Scale the data from the line with "[Search] (707, 44)" to the line with "Fellows & staff (506, 1005)", both included, by rewriting each of those lines in full with every coordinate multiplied by 1.1 and rounded to a whole number, halves rounded up. Give only those lines.

________________________

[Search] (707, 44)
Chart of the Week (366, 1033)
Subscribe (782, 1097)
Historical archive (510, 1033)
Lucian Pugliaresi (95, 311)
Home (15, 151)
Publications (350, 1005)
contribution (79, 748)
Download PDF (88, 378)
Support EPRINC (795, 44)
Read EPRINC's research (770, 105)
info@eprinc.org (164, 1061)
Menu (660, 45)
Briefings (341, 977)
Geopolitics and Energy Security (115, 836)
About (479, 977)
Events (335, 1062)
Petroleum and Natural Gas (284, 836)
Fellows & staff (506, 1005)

________________________

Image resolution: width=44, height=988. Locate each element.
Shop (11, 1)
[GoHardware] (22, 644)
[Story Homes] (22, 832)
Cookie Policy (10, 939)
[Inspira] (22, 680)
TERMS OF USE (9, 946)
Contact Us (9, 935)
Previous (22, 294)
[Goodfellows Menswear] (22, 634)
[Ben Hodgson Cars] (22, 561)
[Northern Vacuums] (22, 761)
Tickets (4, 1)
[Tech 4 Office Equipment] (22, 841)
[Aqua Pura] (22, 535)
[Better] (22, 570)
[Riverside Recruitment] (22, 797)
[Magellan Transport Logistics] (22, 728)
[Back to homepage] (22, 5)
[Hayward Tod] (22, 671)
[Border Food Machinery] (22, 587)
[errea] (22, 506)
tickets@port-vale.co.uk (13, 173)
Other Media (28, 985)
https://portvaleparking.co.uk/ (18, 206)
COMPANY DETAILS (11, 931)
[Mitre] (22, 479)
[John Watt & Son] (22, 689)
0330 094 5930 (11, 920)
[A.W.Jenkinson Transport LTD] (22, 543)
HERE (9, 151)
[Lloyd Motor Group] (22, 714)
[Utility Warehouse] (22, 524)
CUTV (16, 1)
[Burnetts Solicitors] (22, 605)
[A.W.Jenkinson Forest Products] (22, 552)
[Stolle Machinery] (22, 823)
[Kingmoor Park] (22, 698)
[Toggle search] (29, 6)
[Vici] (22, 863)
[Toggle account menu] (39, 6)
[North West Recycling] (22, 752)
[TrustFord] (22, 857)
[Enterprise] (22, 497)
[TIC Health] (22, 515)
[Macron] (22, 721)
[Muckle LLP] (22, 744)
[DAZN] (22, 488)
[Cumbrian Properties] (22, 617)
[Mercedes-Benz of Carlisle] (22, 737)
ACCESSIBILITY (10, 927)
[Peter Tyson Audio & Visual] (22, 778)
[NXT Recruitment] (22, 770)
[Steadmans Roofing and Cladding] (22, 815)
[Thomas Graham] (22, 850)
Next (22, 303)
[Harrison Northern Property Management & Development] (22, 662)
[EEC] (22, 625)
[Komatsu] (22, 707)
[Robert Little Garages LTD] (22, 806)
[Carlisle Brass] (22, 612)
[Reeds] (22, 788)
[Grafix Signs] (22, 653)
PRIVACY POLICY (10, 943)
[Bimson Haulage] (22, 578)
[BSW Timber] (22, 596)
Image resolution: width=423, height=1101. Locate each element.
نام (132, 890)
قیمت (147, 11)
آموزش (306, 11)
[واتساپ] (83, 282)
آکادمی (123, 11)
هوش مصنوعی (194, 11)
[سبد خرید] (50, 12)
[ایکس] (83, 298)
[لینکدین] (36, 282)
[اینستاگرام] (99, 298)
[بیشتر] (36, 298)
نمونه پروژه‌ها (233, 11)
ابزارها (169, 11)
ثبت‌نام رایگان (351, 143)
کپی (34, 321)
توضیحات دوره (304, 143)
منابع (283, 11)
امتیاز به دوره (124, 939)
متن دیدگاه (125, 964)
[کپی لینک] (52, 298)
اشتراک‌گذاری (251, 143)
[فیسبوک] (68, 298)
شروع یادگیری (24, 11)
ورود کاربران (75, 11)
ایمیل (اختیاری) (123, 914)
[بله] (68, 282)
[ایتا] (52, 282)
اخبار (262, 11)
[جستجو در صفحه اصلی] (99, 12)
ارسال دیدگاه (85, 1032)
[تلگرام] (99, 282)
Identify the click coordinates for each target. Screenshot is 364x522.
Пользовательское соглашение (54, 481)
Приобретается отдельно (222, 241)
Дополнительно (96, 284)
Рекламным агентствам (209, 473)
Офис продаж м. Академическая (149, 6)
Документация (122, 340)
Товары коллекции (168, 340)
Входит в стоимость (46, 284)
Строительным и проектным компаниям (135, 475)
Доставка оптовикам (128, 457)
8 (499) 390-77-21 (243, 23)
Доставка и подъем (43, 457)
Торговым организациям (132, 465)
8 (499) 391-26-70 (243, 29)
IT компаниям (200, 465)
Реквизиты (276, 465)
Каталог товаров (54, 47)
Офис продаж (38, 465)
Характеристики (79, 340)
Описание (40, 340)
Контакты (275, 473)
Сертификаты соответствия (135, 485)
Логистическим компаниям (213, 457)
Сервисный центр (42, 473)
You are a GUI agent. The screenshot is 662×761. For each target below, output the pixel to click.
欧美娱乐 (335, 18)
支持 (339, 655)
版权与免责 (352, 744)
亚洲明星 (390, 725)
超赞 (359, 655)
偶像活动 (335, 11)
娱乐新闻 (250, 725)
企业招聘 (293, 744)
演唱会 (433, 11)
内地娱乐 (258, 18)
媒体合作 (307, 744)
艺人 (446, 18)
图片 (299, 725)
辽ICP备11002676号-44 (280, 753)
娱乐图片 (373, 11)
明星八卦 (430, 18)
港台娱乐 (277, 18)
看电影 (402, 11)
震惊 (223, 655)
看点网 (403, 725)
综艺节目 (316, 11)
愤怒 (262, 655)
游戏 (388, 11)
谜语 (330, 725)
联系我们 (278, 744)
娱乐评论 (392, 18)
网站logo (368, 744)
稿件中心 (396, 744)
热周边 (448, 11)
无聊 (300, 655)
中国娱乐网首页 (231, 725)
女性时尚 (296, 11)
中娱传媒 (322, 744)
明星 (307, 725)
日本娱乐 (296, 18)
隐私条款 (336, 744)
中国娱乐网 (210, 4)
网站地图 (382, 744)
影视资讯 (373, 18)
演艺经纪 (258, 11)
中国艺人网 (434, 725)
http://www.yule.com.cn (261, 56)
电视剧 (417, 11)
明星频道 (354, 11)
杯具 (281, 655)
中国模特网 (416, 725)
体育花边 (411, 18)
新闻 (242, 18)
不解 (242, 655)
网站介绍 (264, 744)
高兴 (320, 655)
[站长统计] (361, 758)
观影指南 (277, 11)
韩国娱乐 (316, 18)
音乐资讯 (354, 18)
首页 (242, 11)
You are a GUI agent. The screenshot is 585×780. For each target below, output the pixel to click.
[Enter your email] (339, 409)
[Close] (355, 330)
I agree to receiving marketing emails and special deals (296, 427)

________________________

[Task result]:
[Search] (778, 48)
Chart of the Week (403, 1136)
Subscribe (860, 1207)
Historical archive (561, 1136)
Lucian Pugliaresi (105, 342)
Home (17, 166)
Publications (385, 1106)
contribution (87, 823)
Download PDF (97, 416)
Support EPRINC (875, 48)
Read EPRINC's research (847, 116)
info@eprinc.org (180, 1167)
Menu (726, 50)
Briefings (375, 1075)
Geopolitics and Energy Security (127, 920)
About (527, 1075)
Events (369, 1168)
Petroleum and Natural Gas (312, 920)
Fellows & staff (557, 1106)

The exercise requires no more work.